By adjusting the weight of each response value (Tippawan et al. 2022), the optimization objective can be changed. In this paper, the optimization objective is to make yield stress a low response, and plastic viscosity and compressive strength high responses. To achieve optimization of the proportion of CGBM, each response value is assigned a corresponding importance. Each response value is weighted to obtain the final optimized proportion, as shown in Table 6. Under the optimal ratio, the fly ash content is 80%, the mass concentration is 79%, the water-cement ratio is 54%, and the superplasticizer dosage is 3%. At this point, the response values are the following: yield stress of 162.1 Pa, plastic viscosity of 7.3 Pa·s, and compressive strength of 12.0 MPa.

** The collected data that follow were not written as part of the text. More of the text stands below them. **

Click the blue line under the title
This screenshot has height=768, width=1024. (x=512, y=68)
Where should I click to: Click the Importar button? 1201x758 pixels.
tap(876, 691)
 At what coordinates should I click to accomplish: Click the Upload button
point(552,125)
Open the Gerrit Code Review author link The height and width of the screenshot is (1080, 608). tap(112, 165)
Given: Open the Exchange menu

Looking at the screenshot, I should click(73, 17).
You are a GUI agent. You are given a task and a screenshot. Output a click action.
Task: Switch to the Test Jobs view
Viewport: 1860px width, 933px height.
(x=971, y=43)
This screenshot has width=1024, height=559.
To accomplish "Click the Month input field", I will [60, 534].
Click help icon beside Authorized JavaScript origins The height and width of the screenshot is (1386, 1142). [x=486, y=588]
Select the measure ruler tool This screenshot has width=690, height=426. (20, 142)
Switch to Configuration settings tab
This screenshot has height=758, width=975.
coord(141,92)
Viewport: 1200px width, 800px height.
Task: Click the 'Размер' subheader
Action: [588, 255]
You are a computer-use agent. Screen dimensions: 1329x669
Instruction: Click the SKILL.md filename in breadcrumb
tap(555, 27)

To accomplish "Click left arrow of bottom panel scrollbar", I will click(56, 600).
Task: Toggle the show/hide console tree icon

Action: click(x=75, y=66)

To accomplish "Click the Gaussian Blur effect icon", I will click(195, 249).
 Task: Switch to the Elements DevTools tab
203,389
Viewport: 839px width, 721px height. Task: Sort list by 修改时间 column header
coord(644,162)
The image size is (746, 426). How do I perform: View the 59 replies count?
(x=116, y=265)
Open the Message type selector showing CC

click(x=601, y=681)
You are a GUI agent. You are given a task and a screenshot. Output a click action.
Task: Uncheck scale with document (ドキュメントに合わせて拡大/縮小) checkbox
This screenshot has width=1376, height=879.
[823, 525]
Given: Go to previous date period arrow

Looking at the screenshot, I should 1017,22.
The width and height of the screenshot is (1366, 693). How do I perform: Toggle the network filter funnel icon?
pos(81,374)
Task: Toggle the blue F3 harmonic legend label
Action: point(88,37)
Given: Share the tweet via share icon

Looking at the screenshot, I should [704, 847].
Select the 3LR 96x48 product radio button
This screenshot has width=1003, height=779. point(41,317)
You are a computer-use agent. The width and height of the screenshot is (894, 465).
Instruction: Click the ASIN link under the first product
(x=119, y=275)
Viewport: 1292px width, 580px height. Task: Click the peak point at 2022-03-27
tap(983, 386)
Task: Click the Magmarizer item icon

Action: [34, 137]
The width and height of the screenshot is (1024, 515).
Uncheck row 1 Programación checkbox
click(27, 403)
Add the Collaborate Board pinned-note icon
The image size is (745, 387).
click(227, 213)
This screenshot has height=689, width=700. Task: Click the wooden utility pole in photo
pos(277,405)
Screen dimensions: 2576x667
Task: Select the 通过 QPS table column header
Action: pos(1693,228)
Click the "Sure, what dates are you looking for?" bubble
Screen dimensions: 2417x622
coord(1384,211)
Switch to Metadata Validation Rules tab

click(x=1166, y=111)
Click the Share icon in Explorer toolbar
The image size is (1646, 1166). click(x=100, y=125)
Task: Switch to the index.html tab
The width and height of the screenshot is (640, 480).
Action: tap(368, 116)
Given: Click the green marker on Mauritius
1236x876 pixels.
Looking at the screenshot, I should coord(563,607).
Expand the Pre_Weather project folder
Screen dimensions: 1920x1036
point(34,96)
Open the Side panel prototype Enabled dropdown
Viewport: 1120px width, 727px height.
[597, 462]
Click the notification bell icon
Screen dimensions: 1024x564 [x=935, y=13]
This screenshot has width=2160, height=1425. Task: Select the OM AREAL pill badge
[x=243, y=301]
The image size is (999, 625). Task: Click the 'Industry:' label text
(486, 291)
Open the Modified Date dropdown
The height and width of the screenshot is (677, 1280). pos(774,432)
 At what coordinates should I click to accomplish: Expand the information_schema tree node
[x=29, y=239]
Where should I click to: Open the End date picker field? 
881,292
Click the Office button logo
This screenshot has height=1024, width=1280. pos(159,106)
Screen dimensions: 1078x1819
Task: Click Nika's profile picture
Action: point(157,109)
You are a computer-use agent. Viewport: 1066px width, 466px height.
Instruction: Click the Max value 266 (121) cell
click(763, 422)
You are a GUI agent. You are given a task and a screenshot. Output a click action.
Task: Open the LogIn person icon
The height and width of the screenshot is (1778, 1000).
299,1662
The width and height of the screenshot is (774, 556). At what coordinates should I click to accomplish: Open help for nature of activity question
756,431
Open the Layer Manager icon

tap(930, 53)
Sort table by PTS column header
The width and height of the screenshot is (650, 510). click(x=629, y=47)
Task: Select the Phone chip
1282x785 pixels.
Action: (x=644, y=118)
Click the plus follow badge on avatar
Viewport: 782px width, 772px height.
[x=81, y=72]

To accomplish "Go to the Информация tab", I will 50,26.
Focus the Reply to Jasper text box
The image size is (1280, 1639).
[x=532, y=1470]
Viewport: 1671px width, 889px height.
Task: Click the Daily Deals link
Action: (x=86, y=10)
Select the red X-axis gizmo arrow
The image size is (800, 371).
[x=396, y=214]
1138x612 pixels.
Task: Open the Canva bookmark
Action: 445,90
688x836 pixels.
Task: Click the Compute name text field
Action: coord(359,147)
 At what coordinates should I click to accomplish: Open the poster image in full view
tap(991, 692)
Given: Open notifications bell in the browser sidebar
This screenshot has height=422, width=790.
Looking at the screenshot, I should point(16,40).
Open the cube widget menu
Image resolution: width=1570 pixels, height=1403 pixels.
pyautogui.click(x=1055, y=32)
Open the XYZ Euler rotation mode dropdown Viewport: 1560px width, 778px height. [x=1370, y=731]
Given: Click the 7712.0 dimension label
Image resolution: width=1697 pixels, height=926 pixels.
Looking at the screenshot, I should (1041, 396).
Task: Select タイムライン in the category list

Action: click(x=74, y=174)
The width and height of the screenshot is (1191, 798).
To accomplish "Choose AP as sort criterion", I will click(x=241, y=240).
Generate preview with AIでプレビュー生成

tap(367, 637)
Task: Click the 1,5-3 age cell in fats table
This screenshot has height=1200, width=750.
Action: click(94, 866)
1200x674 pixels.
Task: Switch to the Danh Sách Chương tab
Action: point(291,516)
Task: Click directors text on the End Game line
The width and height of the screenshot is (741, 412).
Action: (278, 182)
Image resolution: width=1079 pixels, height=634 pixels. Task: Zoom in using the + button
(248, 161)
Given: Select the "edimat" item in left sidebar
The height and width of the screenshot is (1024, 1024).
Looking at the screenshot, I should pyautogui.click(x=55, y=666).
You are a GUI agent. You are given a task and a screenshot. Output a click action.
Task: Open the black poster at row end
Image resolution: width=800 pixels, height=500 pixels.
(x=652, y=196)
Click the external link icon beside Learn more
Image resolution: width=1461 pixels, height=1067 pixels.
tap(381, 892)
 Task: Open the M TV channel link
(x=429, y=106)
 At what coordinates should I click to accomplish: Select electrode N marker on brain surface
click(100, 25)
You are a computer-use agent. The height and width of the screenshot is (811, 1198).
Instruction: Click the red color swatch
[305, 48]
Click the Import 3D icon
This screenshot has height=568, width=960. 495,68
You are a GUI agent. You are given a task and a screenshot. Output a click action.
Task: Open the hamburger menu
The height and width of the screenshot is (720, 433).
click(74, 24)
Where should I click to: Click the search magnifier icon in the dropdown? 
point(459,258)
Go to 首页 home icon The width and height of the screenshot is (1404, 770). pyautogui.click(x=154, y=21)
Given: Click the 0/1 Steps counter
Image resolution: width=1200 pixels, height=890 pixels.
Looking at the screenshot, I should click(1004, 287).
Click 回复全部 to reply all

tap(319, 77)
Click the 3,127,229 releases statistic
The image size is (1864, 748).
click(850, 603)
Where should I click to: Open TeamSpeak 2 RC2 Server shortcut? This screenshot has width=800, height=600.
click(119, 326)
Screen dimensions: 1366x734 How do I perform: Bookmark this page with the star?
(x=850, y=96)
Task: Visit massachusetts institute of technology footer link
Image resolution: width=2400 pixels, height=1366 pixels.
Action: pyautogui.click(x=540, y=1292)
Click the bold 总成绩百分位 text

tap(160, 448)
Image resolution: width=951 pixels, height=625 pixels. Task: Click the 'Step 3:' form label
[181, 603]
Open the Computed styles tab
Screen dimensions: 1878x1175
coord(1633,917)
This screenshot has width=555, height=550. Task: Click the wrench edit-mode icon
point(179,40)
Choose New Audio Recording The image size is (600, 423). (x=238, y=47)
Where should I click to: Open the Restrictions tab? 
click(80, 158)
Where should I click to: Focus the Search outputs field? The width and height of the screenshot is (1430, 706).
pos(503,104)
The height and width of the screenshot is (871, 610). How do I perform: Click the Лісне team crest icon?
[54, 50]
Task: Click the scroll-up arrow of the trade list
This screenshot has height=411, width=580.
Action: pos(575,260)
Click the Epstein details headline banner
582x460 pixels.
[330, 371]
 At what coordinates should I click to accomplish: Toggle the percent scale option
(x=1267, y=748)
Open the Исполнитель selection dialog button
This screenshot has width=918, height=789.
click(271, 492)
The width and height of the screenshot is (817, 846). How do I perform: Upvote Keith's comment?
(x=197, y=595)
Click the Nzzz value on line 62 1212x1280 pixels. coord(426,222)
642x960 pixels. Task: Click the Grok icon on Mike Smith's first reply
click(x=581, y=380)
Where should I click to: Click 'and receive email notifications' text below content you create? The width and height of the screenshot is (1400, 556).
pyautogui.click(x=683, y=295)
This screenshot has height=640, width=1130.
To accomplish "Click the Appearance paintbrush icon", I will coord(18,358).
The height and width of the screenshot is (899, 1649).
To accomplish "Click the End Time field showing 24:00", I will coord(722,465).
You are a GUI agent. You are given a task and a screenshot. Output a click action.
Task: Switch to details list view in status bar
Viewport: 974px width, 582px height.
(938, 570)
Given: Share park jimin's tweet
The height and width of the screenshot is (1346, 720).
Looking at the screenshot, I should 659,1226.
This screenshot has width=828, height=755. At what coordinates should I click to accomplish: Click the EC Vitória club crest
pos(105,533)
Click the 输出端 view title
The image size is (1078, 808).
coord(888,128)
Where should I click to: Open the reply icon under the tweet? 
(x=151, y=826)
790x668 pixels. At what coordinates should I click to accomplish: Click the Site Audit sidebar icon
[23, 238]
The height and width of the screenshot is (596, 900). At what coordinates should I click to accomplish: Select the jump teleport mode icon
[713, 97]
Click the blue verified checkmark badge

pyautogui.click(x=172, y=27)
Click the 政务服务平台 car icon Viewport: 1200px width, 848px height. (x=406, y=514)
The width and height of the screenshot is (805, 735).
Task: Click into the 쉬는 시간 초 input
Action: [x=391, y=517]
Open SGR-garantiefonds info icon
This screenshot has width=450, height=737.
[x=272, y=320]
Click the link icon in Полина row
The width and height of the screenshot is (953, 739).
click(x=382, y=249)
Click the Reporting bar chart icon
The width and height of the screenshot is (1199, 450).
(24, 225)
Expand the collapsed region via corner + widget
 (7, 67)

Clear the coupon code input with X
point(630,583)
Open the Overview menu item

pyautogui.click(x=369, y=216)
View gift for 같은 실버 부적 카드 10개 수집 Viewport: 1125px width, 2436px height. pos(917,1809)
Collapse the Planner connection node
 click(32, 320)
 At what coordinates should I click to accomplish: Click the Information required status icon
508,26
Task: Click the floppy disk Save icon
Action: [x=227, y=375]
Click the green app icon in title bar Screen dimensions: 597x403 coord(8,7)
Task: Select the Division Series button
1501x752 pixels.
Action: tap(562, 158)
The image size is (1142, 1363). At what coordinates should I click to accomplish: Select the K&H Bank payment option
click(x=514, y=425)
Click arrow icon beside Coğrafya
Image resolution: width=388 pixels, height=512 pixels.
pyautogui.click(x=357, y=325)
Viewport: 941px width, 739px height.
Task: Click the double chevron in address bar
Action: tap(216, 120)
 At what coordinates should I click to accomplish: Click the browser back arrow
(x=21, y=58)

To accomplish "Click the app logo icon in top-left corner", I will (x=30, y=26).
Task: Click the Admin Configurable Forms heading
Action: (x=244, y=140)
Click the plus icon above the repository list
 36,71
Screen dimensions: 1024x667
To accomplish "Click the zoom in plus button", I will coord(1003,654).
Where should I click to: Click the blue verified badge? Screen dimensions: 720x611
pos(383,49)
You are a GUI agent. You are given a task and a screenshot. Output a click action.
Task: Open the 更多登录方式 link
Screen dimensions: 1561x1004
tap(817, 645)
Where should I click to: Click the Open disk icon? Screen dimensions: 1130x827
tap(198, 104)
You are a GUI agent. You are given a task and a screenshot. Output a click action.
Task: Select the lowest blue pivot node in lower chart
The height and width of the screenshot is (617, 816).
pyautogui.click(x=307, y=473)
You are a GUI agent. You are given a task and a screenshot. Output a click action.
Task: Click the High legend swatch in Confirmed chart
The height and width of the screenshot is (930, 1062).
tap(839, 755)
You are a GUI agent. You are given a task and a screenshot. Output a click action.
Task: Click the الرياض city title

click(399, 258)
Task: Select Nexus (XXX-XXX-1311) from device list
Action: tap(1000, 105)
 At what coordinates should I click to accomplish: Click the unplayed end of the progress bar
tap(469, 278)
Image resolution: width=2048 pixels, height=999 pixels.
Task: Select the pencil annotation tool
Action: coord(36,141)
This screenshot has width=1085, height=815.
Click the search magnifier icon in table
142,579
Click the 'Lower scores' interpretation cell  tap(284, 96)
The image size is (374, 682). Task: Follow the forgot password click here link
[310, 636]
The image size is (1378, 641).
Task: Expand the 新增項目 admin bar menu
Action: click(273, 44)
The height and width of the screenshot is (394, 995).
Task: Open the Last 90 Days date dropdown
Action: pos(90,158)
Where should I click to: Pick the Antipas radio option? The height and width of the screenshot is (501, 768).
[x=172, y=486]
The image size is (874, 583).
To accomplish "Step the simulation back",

Table 6 Optimum conditions, observed and predicted value of response at optimized conditions

Conclusion

In this study, response surface methodology was employed to investigate the effects of different fly ash content, water-to-cement ratio, mass concentration, and dosage of high-efficiency water reducer on the rheological properties of CGBM. Additionally, the optimization of the mixture proportion was conducted.

  1. (1)

    A second-order polynomial model based on response surface methodology was established to examine the influence of fly ash content, water-to-cement ratio, mass concentration, and the amount of high-efficiency water reducer on the rheological property of CGBM. The model demonstrates a high degree of predictive accuracy.

  2. (2)

    The rheological and mechanical properties of CGBM are influenced by the interaction among multiple factors. An increase in mass concentration leads to a significant rise in the yield stress and plastic viscosity of CGBM. The interaction between fly ash content and water-to-binder ratio significantly affects the yield stress. Among all factors, the fly ash content has the most significant influence on the compressive strength. Additionally, a dosage of superplasticizer between 2 and 3% improves fluidity and simultaneously enhances the hardened compressive strength.

  3. (3)

    Based on the results of the multi-objective optimization, the optimal ratio of CGBM is a fly ash content of 80%, water-binder ratio of 54%, mass concentration of 79%, and superplasticizer dosage of 3%. The optimization results are significant in guiding the selection of the optimal mix proportion in preparing CGBM.

It is necessary to further investigate the pressure loss of different CGBM slurries in pipeline transportation during the backfilling process. Additionally, the impact of environmental factors on CGBM should be taken into consideration.